Instruction A => In the forum thread on partial differentiation below, reproduce the portion running from "sorry dude.... incorrect" up to and including "assume this iwanbah?", substituting "wrong" for "incorrect".

Supplied passage =>
##########

Question

How to solve this equation with partial differentiation !

Answer 1

sorry dude.... incorrect questions so according to your questions all the answers are 0

Answer 2

I'm assuming E is a function of z and t

Answer 3

should i assume this iwanbah?

Answer 4

@myininaya u can't change the question dude

Answer 5

i'm not changing the question

Answer 6

i'm asking for details

Answer 7

yes, E is a function of z and t

Answer 8

Pretend we have
\[f(x,y)=xy => f_x=y \text{ & } f_y=x\]
\[E(z,t)=\frac{G(z,t)}{F(z,t)}\]

\[E_z=\frac{G_zF-F_zG}{F^2}\]

Answer 9

\[E_t=\frac{G_tF-F_tG}{F^2}\]

Answer 10

\[E_{ t t}=\frac{(G_tF-F_tG)_tF^2-(F^2)_t(G_tF-F_tG)}{F^4}\]
\[=\frac{[G_{t t}F+G_tF_t-(F_{t t} G+F_tG_t)]F^2-2FF_t(G_tF-F_tG)}{F^4}\]
\[=\frac{[G_{ t t}F-F_{t t } G]F^2-2F^2F_tG_t+2F(F_t)^2G}{F^4}\]
\[=\frac{G_{ t t} F^3-F^2 F_{t t} G-2F^2F_tG_t+2F(F_t)^2G}{F^4}\]

Answer 11

Thanks

##########

Task material =>
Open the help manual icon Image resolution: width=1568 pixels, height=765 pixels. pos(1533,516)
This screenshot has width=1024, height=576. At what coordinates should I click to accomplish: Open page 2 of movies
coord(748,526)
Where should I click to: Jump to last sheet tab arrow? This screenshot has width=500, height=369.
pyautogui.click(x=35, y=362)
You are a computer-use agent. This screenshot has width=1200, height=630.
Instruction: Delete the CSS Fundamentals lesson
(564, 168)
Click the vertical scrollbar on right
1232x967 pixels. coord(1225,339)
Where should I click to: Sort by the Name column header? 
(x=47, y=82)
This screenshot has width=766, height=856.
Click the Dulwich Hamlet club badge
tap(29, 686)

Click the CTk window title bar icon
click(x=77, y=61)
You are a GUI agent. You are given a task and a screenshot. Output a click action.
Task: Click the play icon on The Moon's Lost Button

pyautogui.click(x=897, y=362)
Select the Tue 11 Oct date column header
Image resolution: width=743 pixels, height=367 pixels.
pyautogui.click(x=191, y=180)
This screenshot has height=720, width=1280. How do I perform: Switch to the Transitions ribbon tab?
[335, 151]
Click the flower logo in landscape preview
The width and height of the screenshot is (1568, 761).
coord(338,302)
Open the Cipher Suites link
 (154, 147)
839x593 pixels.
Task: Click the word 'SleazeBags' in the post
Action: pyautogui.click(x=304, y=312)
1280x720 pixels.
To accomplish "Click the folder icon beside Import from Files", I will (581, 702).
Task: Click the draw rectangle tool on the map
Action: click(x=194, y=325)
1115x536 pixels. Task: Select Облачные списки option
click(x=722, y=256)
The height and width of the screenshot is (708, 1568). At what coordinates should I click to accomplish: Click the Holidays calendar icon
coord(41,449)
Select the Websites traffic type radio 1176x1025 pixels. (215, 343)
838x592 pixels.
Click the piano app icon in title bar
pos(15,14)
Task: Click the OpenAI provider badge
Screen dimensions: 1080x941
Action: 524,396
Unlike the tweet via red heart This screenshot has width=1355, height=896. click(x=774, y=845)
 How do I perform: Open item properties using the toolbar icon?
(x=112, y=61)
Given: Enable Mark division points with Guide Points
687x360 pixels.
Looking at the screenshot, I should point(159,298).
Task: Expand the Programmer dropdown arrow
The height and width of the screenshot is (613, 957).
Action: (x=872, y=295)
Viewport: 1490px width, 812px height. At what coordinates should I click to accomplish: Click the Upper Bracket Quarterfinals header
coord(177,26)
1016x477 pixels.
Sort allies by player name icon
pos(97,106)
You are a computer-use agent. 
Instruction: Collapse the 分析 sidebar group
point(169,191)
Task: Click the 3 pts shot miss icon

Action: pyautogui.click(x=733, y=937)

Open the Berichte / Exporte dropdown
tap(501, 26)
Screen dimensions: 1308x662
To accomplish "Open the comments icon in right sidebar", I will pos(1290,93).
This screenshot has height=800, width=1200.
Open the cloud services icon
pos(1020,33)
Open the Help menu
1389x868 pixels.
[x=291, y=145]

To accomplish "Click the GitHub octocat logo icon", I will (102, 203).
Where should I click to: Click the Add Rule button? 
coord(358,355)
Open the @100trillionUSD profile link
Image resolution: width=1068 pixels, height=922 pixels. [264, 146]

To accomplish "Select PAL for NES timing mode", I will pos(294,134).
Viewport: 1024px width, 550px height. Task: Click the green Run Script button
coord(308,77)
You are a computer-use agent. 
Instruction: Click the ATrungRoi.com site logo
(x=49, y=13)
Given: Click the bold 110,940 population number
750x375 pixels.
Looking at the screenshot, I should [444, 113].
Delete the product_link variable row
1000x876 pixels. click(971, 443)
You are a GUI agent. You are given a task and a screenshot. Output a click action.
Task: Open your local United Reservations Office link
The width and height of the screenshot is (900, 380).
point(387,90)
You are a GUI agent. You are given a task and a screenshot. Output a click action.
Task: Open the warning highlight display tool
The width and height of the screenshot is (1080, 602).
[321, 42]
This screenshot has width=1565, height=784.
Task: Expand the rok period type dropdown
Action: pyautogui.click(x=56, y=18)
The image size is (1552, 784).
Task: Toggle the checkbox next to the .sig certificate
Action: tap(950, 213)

##########

Instruction B => Return the lines of the records from the line with "Task: Click the 3 pts shot miss icon" up to and including the line with "pos(1020,33)", reproducing them without any change.

Expected output A =>
sorry dude.... wrong questions so according to your questions all the answers are 0

Answer 2

I'm assuming E is a function of z and t

Answer 3

should i assume this iwanbah?

Expected output B =>
Task: Click the 3 pts shot miss icon

Action: pyautogui.click(x=733, y=937)

Open the Berichte / Exporte dropdown
tap(501, 26)
Screen dimensions: 1308x662
To accomplish "Open the comments icon in right sidebar", I will pos(1290,93).
This screenshot has height=800, width=1200.
Open the cloud services icon
pos(1020,33)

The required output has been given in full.